The Great Courses," and they're uniformly wonderful. This week, though, I've stumbled on my favorite so far: a series on how to solve mathematical puzzles. The lecturer gives me the leap of joy I used to feel only in talking to my father. He talks about an article he read in an educational journal, which he admits is the only article in such a publication he ever managed to read from beginning to end (so right away he won my heart). It described the experience of posing the same problem to a set of gifted kids and a bunch of kids on the vocational track: how do you weigh a giraffe?
The gifted kids, the article said, were used to looking the answers up and pleasing their teacher. They couldn't come up with an approach and quickly became anxious and discouraged. One of the vocational kids suggested, "Let's get a chain saw and cut the giraffe up, then weigh the chunks." The approach appealed to him, the lecturer said, because it's wrong, it's criminal, it's breaking all the rules. The good news is, it's a metaphor for math puzzles, where there's nothing really wrong or criminal about breaking the rules. In fact, "chainsawing the giraffe" is his new expression for the humdrum "thinking outside the box." He lays great stress on mental tricks to avoid discouragement or anxiety, which will only tend to keep us in a mental rut.
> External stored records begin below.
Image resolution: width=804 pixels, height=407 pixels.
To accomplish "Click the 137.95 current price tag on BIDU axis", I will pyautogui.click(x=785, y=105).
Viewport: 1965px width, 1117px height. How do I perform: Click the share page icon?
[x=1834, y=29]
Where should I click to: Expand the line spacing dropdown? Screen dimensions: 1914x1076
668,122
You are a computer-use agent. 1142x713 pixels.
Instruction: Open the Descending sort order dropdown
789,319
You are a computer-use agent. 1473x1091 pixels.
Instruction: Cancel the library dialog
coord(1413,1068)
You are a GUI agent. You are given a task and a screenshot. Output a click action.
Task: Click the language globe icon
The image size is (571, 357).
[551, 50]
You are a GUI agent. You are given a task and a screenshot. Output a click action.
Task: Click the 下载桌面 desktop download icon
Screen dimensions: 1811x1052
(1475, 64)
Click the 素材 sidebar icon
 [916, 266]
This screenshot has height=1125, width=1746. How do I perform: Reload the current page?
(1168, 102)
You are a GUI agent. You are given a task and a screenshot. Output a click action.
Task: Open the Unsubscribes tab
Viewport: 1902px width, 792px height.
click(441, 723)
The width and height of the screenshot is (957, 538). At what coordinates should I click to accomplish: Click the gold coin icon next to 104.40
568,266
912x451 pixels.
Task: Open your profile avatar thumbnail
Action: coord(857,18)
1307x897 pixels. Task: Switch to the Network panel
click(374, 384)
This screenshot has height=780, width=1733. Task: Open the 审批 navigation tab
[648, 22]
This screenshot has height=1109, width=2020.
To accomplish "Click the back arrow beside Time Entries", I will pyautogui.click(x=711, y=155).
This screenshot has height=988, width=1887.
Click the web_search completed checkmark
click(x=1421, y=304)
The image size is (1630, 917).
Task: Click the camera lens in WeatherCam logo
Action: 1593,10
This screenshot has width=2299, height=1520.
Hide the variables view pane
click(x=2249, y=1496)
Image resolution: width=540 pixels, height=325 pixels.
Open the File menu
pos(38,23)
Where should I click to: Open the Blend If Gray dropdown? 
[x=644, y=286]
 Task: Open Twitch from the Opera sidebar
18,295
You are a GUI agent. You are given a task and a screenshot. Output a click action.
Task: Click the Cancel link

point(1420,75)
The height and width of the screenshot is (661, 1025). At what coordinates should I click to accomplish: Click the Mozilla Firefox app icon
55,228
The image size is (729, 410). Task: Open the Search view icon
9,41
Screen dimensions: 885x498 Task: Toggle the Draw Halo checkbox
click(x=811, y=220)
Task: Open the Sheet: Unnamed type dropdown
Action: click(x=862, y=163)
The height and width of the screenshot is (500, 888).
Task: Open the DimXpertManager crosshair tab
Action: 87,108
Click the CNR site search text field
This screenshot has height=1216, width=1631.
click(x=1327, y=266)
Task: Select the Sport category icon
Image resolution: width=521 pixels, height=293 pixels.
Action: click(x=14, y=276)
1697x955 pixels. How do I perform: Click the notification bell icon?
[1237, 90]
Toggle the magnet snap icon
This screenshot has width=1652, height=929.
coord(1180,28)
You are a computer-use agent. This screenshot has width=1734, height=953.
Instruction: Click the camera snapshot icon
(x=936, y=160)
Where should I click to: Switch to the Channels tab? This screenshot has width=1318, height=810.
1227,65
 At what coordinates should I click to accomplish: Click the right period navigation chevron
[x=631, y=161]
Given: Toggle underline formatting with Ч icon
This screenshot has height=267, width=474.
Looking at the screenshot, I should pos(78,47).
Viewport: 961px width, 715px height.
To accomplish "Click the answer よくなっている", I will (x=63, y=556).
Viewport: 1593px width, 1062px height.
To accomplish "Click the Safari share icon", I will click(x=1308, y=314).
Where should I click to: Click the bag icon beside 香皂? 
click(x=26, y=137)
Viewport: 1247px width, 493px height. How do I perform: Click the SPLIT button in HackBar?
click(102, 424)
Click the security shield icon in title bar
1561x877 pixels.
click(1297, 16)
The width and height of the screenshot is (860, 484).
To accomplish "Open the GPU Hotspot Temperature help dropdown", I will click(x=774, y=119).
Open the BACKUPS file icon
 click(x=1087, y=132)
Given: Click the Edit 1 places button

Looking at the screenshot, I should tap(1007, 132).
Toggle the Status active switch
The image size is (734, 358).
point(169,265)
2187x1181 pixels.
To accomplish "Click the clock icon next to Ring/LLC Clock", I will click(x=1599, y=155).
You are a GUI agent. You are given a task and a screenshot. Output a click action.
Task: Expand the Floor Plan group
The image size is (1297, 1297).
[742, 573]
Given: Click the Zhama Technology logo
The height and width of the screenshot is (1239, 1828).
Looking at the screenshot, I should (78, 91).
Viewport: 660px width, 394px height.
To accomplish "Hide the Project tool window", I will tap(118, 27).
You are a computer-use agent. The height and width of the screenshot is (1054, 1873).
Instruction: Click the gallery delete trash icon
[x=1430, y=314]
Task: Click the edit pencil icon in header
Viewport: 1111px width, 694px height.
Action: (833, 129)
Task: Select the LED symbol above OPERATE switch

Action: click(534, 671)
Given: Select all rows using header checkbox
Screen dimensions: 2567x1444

Remember, he advises, that all of us are relatively stupid individually, because we weren't evolved to solve difficult mathematical problems. Luckily, we're part of a civilization that can amass and transmit an enormous body of knowledge and technical skill, and we should steal ideas whenever possible -- giving credit where due, of course; he's not advocating plagiarism.
Here's one of his first puzzles. A patient has to take one pill from Bottle A and another pill, identical in appearance, from Bottle B, every day. Failure to take both pills is fatal, as is doubling up on either pill. The patient pours one pill out of Bottle A, but then carelessly pours two pills out of Bottle B while looking away for a moment. Now he has three pills in his hand. He knows that one is an A pill and two are B pills, but he can't tell by looking at them which is which. How does he take the right dose for that day? (Update: And to make the problem harder for Grim: if you don't take the entire course you'll die, and the pills aren't being made any more, so you can't just throw the three you've got away.)